Friday, May 28, 2010

All the, wishes for an, um...

I am a writer. I churn out brochures, newsletters, magazine stories, books, speeches, news releases, citations, web content, and blog posts.

What I can't write is a simple message on a greeting card.

At the office, they pass around cards for birthdays, babies, retirements, illnesses. All I need to do is jot a quick greeting and sign my name. You know, "Have a great one!" or "We'll miss you!" or "Feel better soon." But by the time it gets to me, all the good ones are taken. Or I'm first and I just know everyone else will judge what I've written.

Oh no, I can't do this. I'll just set it down for a minute and come back to it. An hour later somebody wants to know where the card for Suzie is because we need to keep it moving.

For the past three weeks, I've had this card sitting on my desk at home. I chose the photo and printed it on a large matte greeting card. Then I said to my hubby, "We need to write a wedding message to Nick and Molly."

In fairness, I've already written for a printed coupon from the Honeyfund site, where I choose a small portion of their trip to China to support as our gift. A second message in a card that went around the office. A third in a notebook where we each wrote "advice" for a happy marriage, as if we know more about it than they do. But none of those messages said what I really want to say.

These two are smart and funny and conscientious and kind. They are great together and good for each other. We are nearly as excited about their wedding as we were about our daughter's. There, I've typed it. It's not that I don't know what I want to say...maybe it's that I can no longer think with a pen in my hand.

Which is funny, if true, because when I first tried to compose at the typewriter, I could. not. do. it. I wrote college compositions by hand on notebook paper and then typed them. Tonight I'll do the reverse. I'll copy my typed sentiments into the card by hand, and we'll sign our names. Crisis averted.

Tuesday, May 25, 2010

May 25, 1985: the Dinner Date

We’d met at a business meeting April 15 and had several meetings and a lunch date. He went out of town for a conference, and then we made a date for dinner.
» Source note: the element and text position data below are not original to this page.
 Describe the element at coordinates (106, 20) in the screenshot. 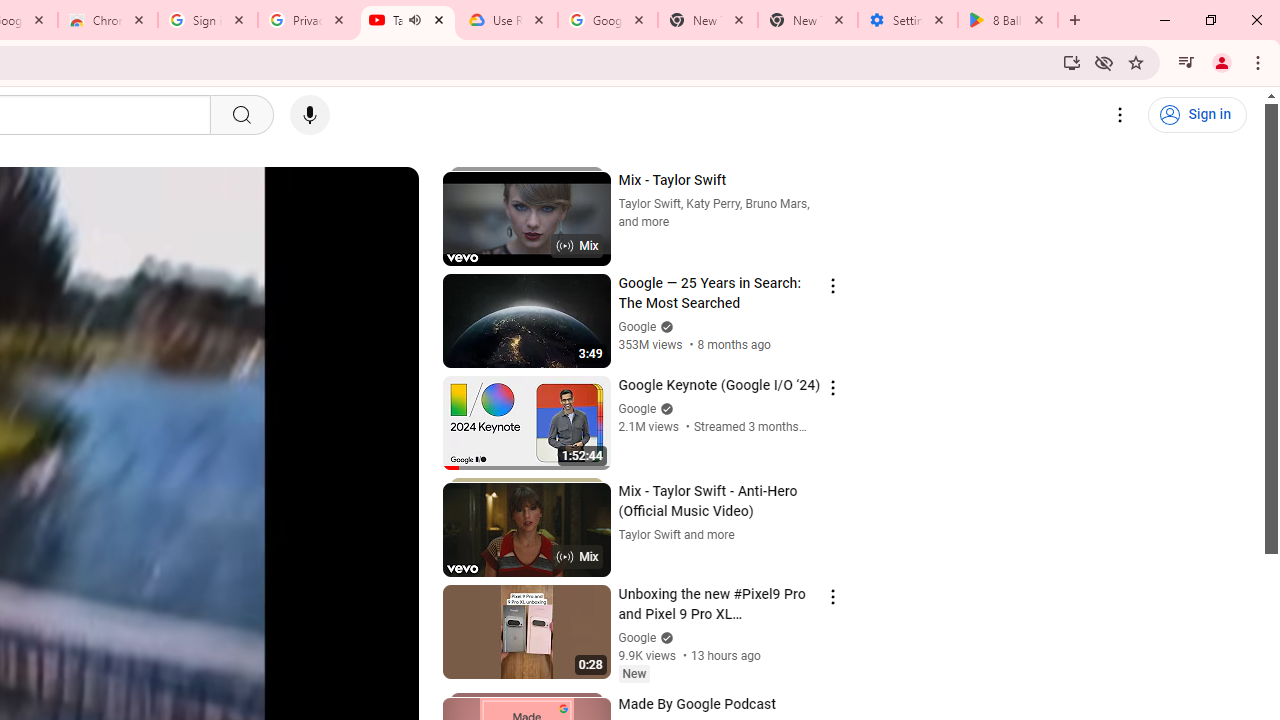

I see `'Chrome Web Store - Color themes by Chrome'` at that location.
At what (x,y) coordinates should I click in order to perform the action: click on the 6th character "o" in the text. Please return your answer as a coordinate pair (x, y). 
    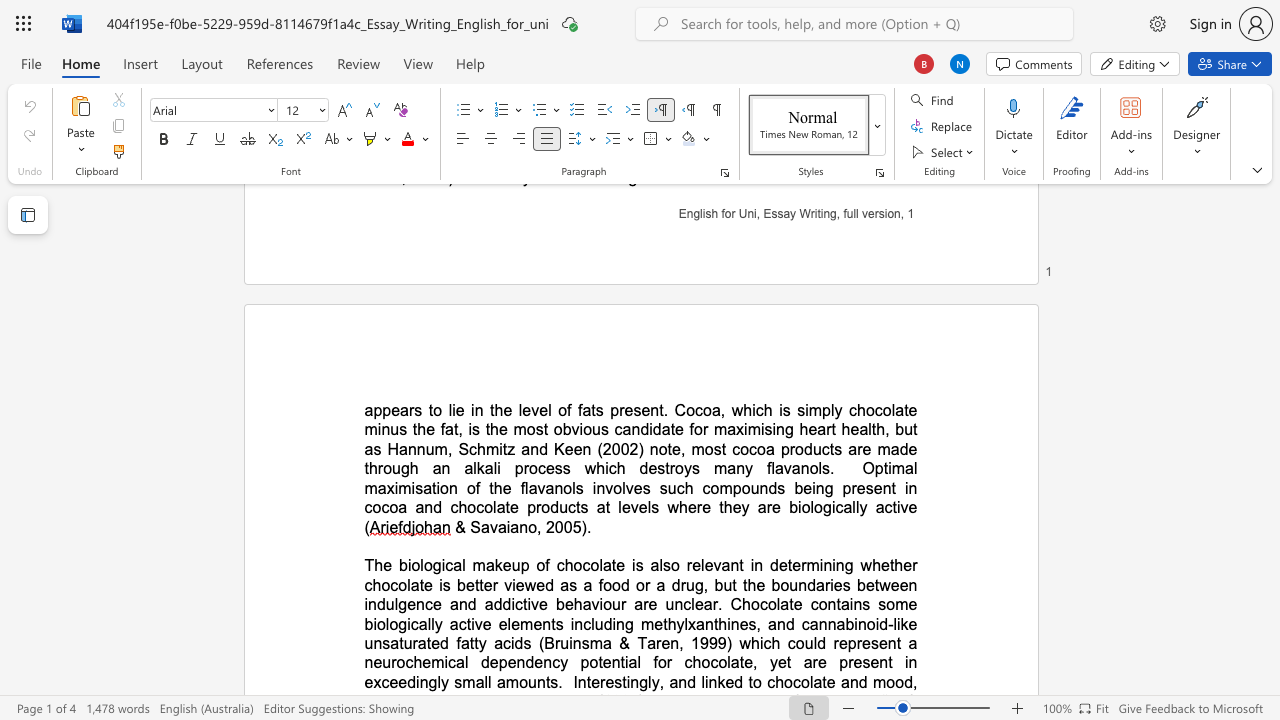
    Looking at the image, I should click on (745, 488).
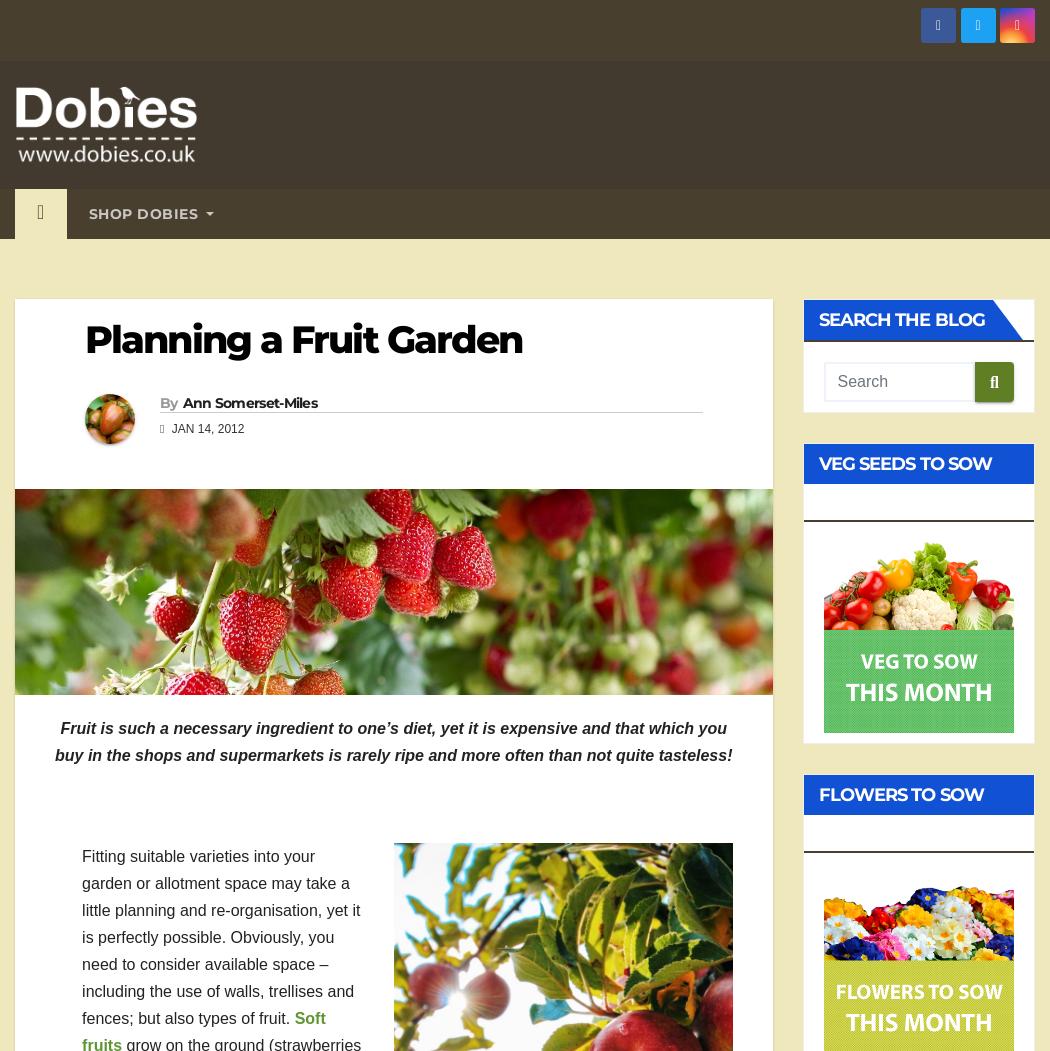  Describe the element at coordinates (393, 741) in the screenshot. I see `'Fruit is such a necessary ingredient to one’s diet, yet it is expensive and that which you buy in the shops and supermarkets is rarely ripe and more often than not quite tasteless!'` at that location.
He showed up with a box of Frango mints from Marshall Field in Chicago, happy to show he’d noticed when I said I liked them.

He also brought a bouquet of mixed stems…a large allium, a blue delphinium, a handful of pinks and purples and whites and greens. I popped them into a vase, thinking I shouldn’t dawdle. But he arranged them, saying we should take a moment to appreciate them at their best. It was a point he would make often.

The day had been sunny and warm, and the restaurant seated us at an outdoor booth, with an open arbor above our heads. Before long, it began to drizzle. He went off to ask that we move indoors, and when he came back he sat next to me, protecting my head with his jacket while we waited for an inside table.

Pointing out that he had revealed more about his life than I had about mine, he asked many questions. When I told him at some length about my mother, who had died five years earlier, I found myself crying a little. Damn. What is this? I hardly know this man, and yet I’m so unguarded I’ve slipped right into tears. On our lunch date, he’d had a catch in his voice while talking about his father. At the time, I’d been a little skeptical about his sincerity, but here I was, and I knew I was not playing a game.

He called a couple of days later. It was Memorial Day, and he was taking his nine-year-old daughter to roller-skate around one Lake Harriet. Abby skated while Peter and I walked, and we stopped periodically to chat. She was bright, energetic, mature, polite, and charming. I couldn’t tell what she thought of me, but she was being nice and I hoped we were hitting it off.

Apparently she hadn’t thought much of some of the other women he had dated. And there were lots of them. He told me he’d spent the last couple of years looking pretty seriously for someone to settle down with. I wasn’t looking; I had learned to enjoy my own company, something I thought everyone should be able to do. I had settled comfortably into single life with two cats in a house I’d just purchased, and which I loved.

We made a date for the following Friday night, and then the Thursday after that. On one of those evenings, we went to a Mexican restaurant and emerged into one of those long Minnesota evenings when the setting sun turns half the sky rosy red. As we reached the car, he said, “I’m going to throw a monkey wrench into your well ordered life.”

I felt my face blush as red as the setting sun.